DRP v4.6+ supports fully integrated High Availability (HA) using Raft consensus with automated failover. An HA cluster consists of an odd number of DRP endpoints (minimum three) that replicate all writable data between members. The cluster presents a single virtual IP address to clients; if the active node fails, a passive node takes over automatically without manual intervention. HA is a licensed enterprise feature — your license must include the HA entitlement and must list every endpoint ID and the cluster's HA ID.

What HA Provides¶

Automated failover via Raft consensus with no manual intervention required.
Full data replication: files, ISOs, job logs, content bundles, plugins, and all writable model data are replicated to all members.
Single virtual IP for all client traffic, managed by DRP's internal VIP assignment (via gratuitous ARP) or an external load balancer.
Online node add/remove using drpcli system ha enroll without stopping the cluster.

Cluster Model¶

Every cluster has one active node (the Raft leader that handles all API and client requests) and one or more passive nodes that receive replicated data and are ready to become active. All nodes run identical dr-provision binaries. Configuration flags are identical across all members; the only per-node differences are the ConsensusAddr, VirtInterface, and ApiUrl settings stored in ha-state.json.

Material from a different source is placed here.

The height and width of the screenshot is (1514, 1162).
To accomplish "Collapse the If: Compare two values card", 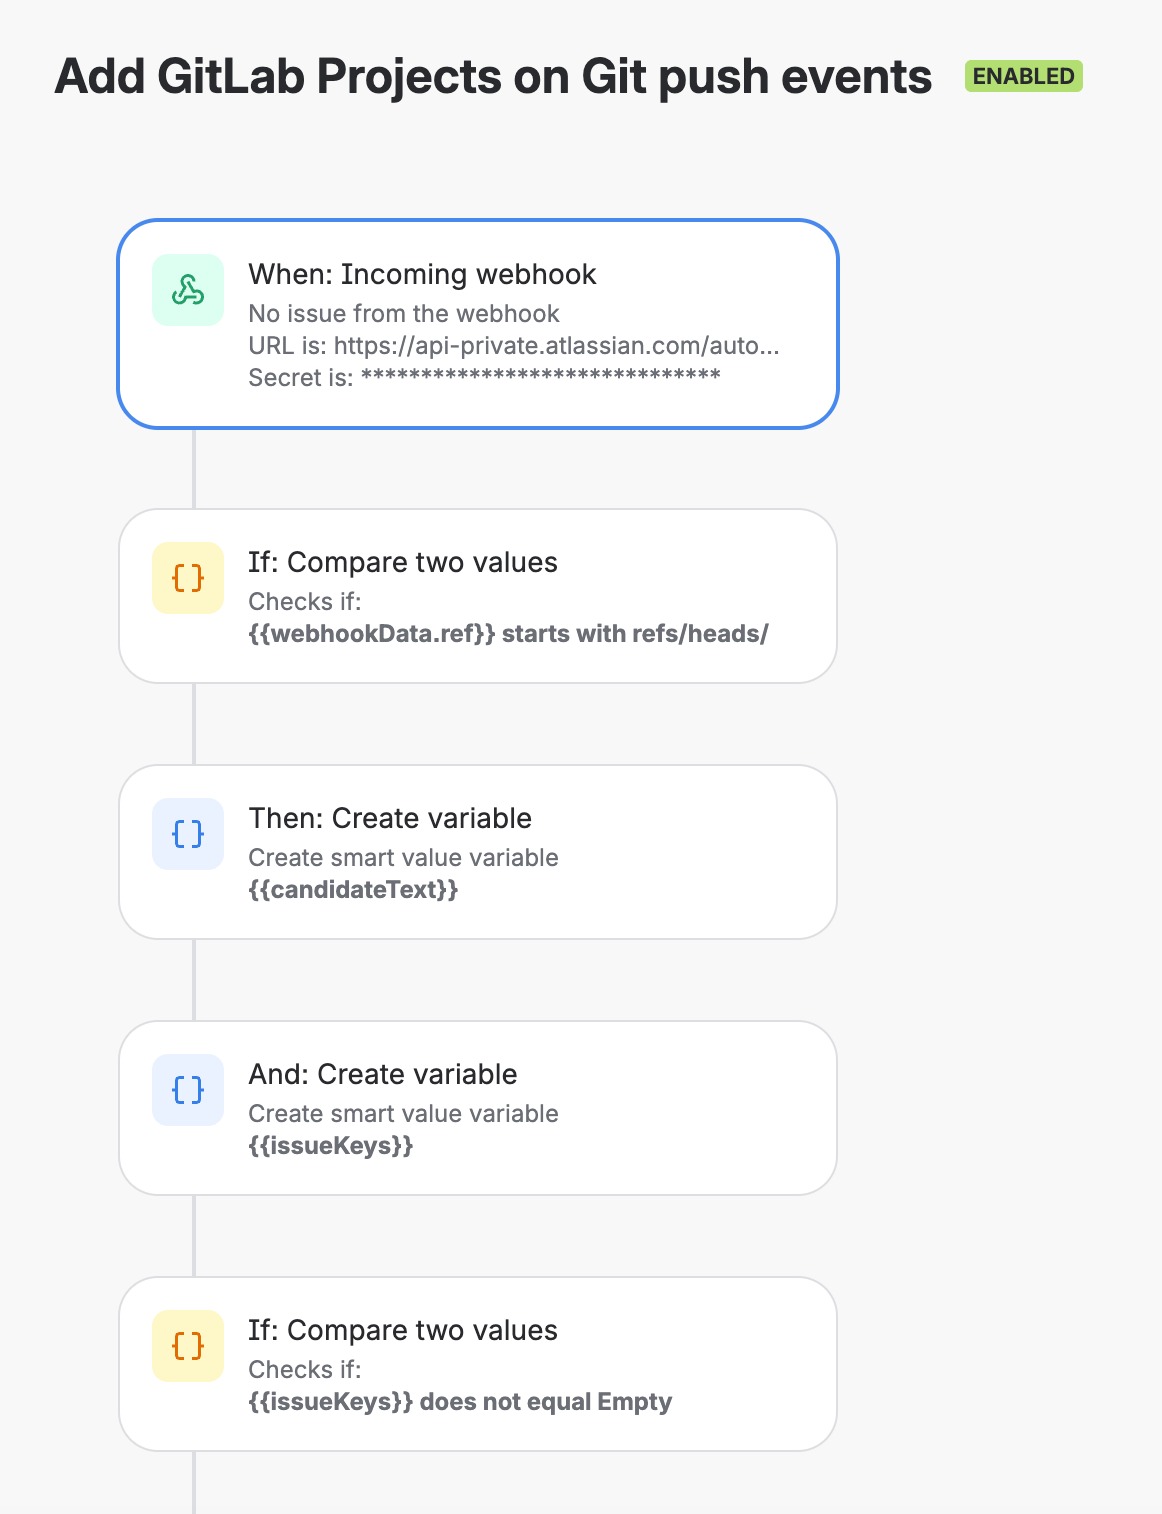I will pyautogui.click(x=477, y=594).
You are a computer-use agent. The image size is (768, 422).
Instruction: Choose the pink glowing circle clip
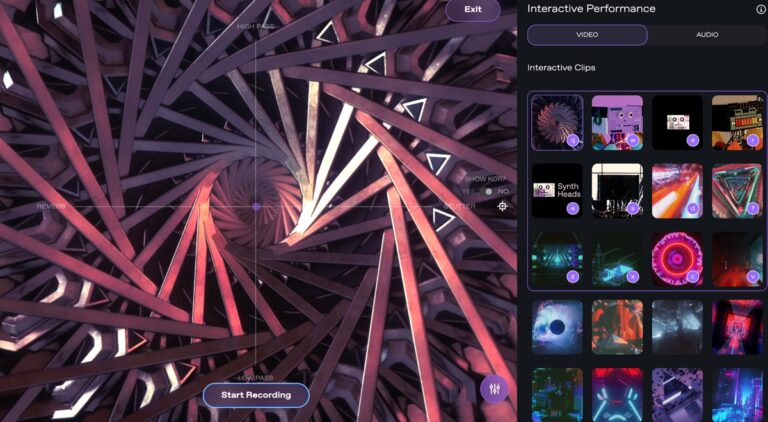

Consensus requires an odd number of members so that a quorum can always be determined after any single-node failure. A single-node cluster is valid as a bootstrapping step before additional nodes are enrolled.

What Is Replicated¶

Raft replication covers all data written through the DRP API: machine records, profiles, params, stages, workflows, bootenvs, plugins, content bundles, files, ISOs, job logs, and preferences. The replication protocol uses synchronous log replay over TLS-mutual-auth connections between cluster members. Storage backing should use fast SSD or NVMe to avoid write-speed bottlenecks.

Sub-pages¶

Configure — How to bootstrap a consensus cluster, enroll additional nodes, and configure the virtual IP. See the Configure sub-page for step-by-step enrollment commands.
Status — How to inspect cluster health, interpret HA state fields, and diagnose failover issues.

Limitations¶

HA is incompatible with shared storage (NFS, iSCSI, DRBD) between cluster members. Self-runner functionality must be disabled on cluster nodes. Nodes must be on the same layer 2 network when using DRP's internal VIP management without an external load balancer.